◆ **Exercise material**:
⁂

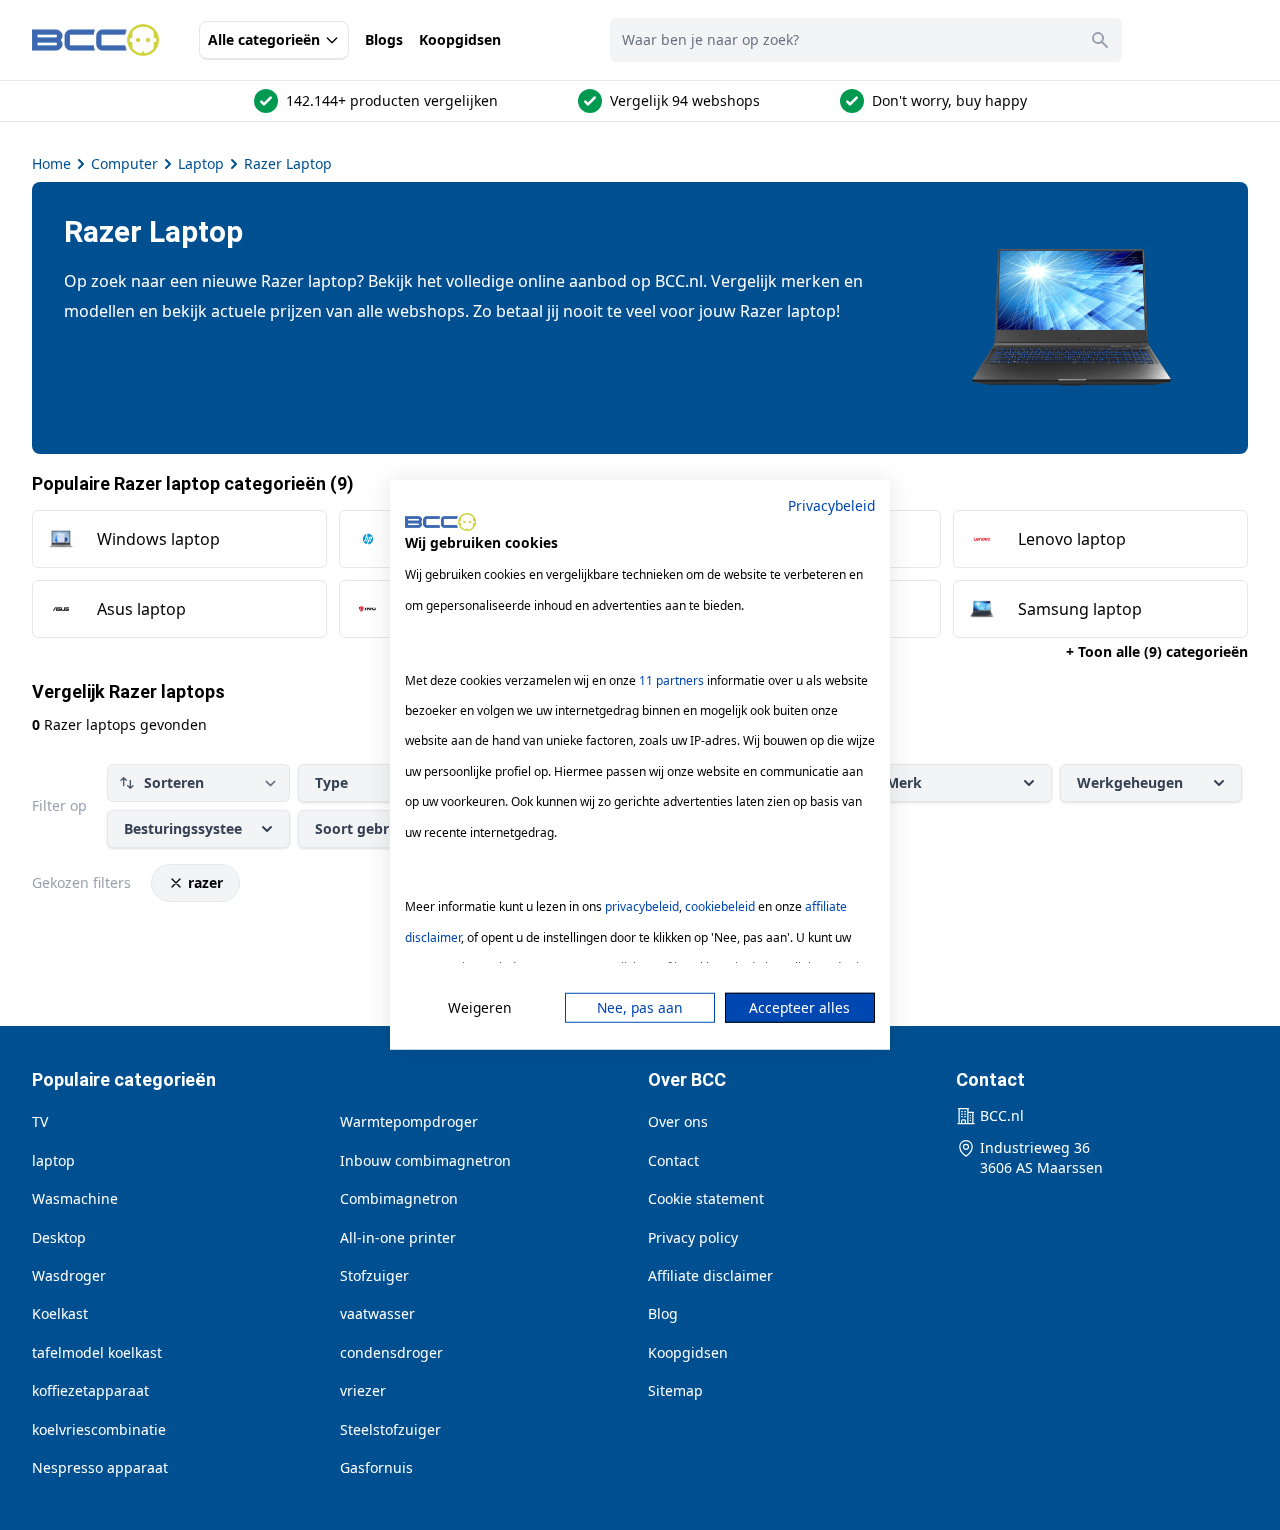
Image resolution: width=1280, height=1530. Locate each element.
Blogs (384, 39)
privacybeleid (642, 906)
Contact (673, 1160)
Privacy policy (693, 1237)
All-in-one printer (398, 1237)
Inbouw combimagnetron (425, 1160)
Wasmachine (75, 1198)
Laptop (201, 163)
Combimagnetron (399, 1198)
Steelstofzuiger (390, 1429)
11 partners (671, 679)
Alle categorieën (264, 39)
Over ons (678, 1121)
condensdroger (391, 1352)
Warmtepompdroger (409, 1121)
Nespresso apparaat (100, 1467)
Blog (663, 1313)
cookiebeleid (720, 906)
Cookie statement (706, 1198)
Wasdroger (69, 1275)
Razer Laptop (288, 163)
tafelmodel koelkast (97, 1352)
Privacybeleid (831, 505)
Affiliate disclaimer (710, 1275)
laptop (53, 1160)
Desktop (59, 1237)
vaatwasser (377, 1313)
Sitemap (675, 1390)
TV (40, 1121)
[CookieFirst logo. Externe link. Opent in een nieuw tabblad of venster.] (440, 522)
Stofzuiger (374, 1275)
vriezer (363, 1390)
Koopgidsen (460, 39)
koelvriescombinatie (99, 1429)
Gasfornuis (376, 1467)
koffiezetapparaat (90, 1390)
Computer (124, 163)
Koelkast (60, 1313)
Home (51, 163)
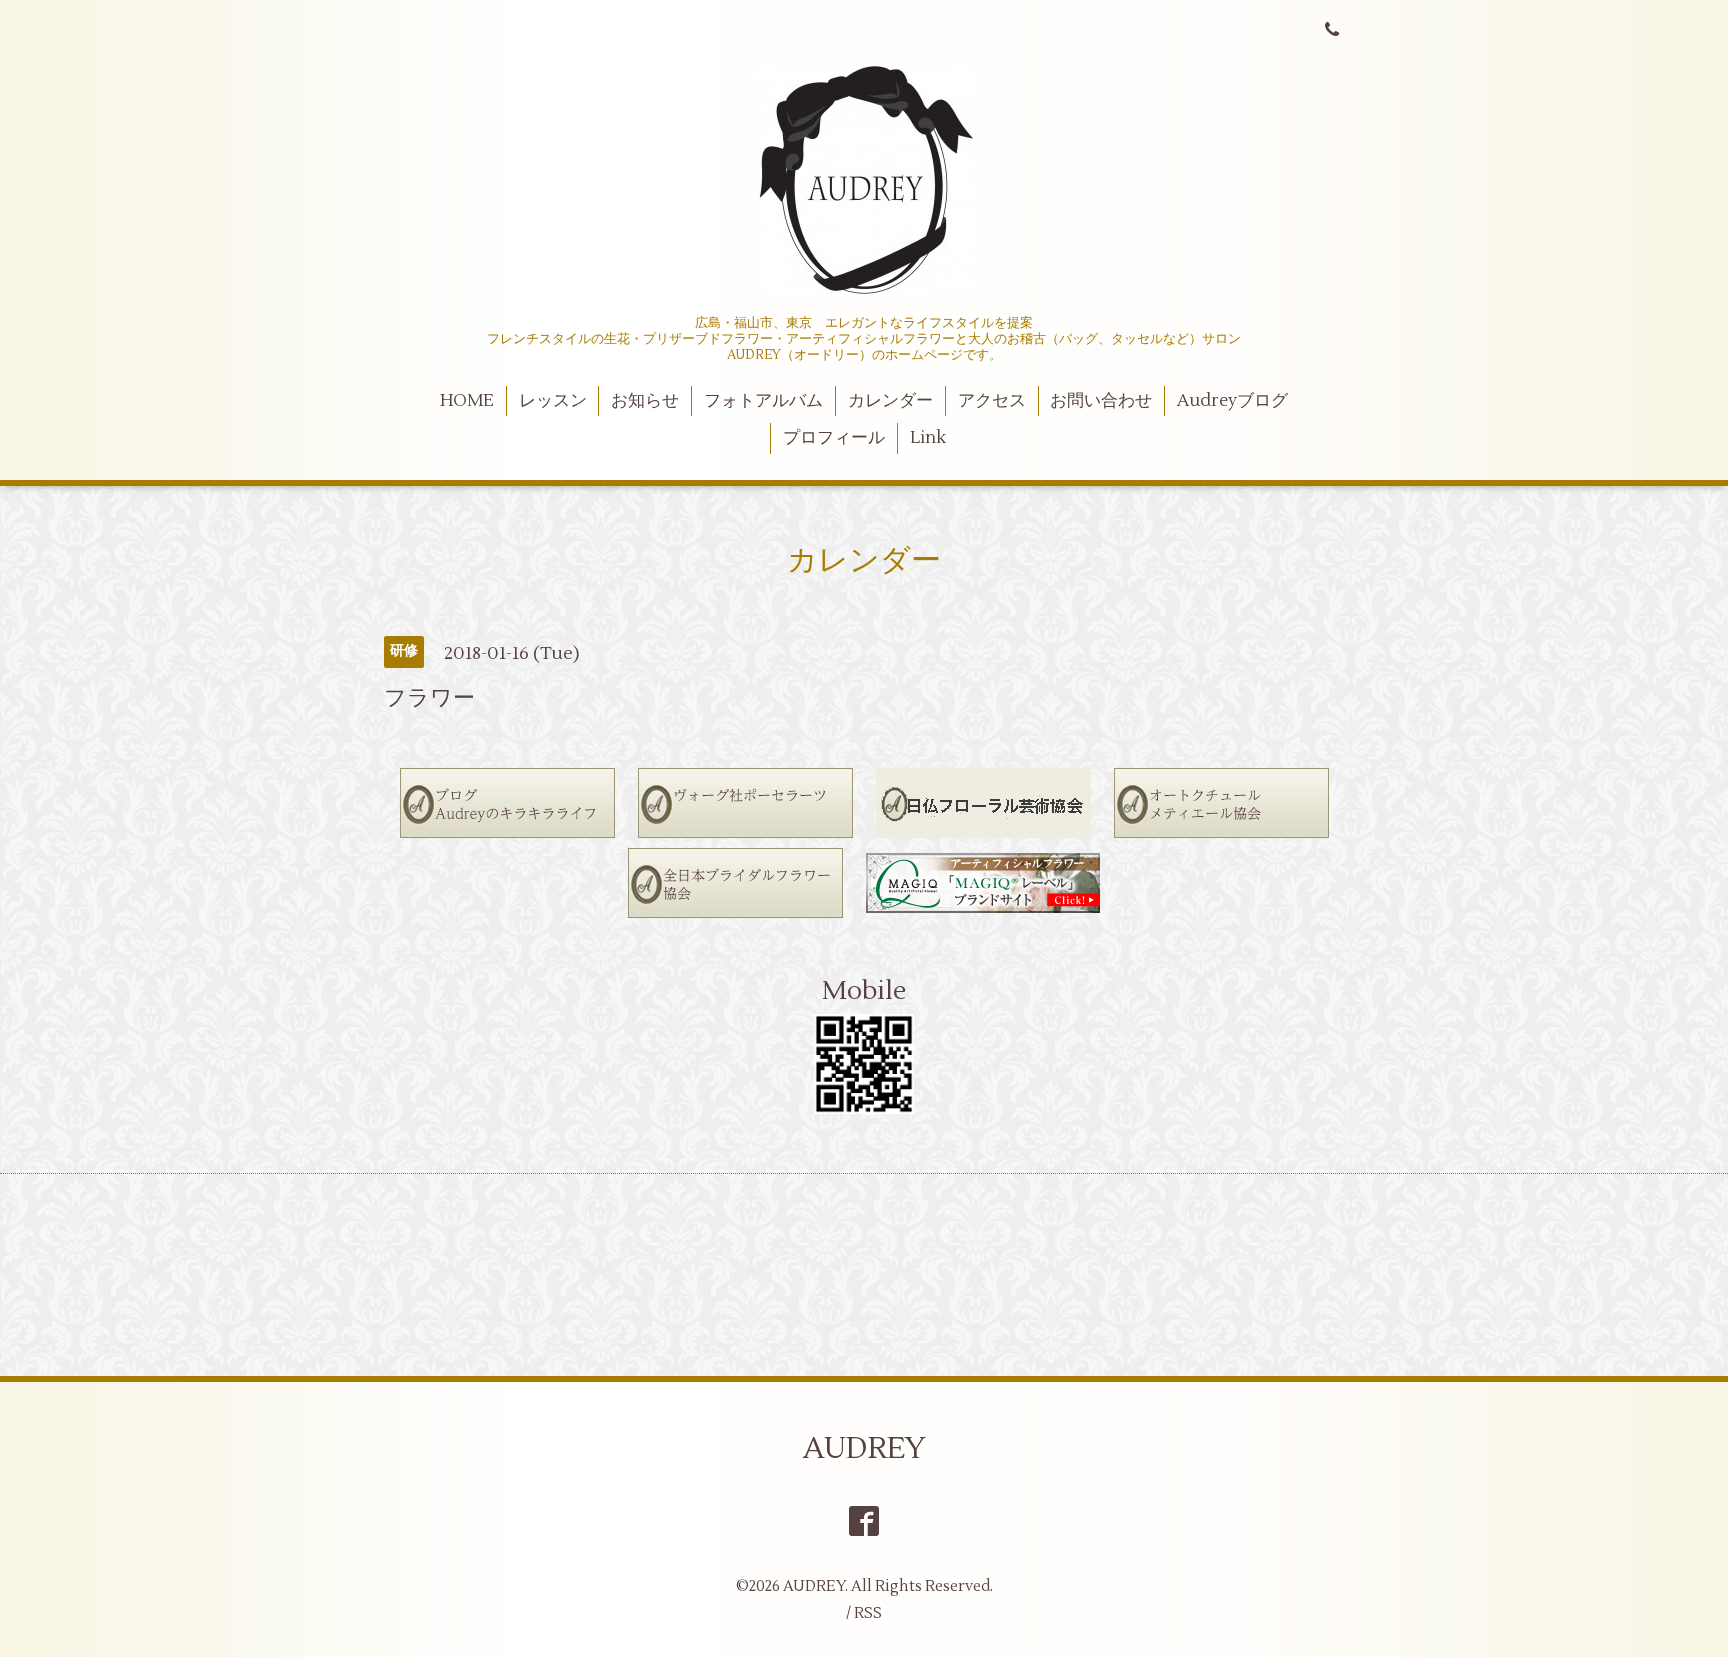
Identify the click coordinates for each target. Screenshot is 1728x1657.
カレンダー (890, 401)
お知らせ (645, 401)
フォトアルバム (763, 401)
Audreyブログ (1232, 401)
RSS (868, 1613)
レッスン (553, 401)
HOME (467, 401)
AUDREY (864, 1448)
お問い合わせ (1101, 401)
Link (928, 438)
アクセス (992, 401)
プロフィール (834, 438)
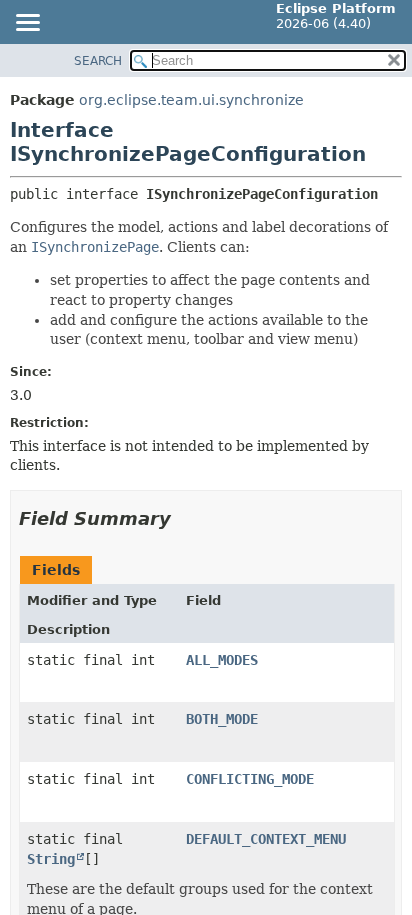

⁂

◆ **What you should do**:
Repeat each line of the listing word for word, from the first through the line that contains "Home (51, 163)". Any picture stays out.

◆ **Response**:
Image resolution: width=1280, height=1530. Locate each element.
Blogs (384, 39)
privacybeleid (642, 906)
Contact (673, 1160)
Privacy policy (693, 1237)
All-in-one printer (398, 1237)
Inbouw combimagnetron (425, 1160)
Wasmachine (75, 1198)
Laptop (201, 163)
Combimagnetron (399, 1198)
Steelstofzuiger (390, 1429)
11 partners (671, 679)
Alle categorieën (264, 39)
Over ons (678, 1121)
condensdroger (391, 1352)
Warmtepompdroger (409, 1121)
Nespresso apparaat (100, 1467)
Blog (663, 1313)
cookiebeleid (720, 906)
Cookie statement (706, 1198)
Wasdroger (69, 1275)
Razer Laptop (288, 163)
tafelmodel koelkast (97, 1352)
Privacybeleid (831, 505)
Affiliate disclaimer (710, 1275)
laptop (53, 1160)
Desktop (59, 1237)
vaatwasser (377, 1313)
Sitemap (675, 1390)
TV (40, 1121)
[CookieFirst logo. Externe link. Opent in een nieuw tabblad of venster.] (440, 522)
Stofzuiger (374, 1275)
vriezer (363, 1390)
Koopgidsen (460, 39)
koelvriescombinatie (99, 1429)
Gasfornuis (376, 1467)
koffiezetapparaat (90, 1390)
Computer (124, 163)
Koelkast (60, 1313)
Home (51, 163)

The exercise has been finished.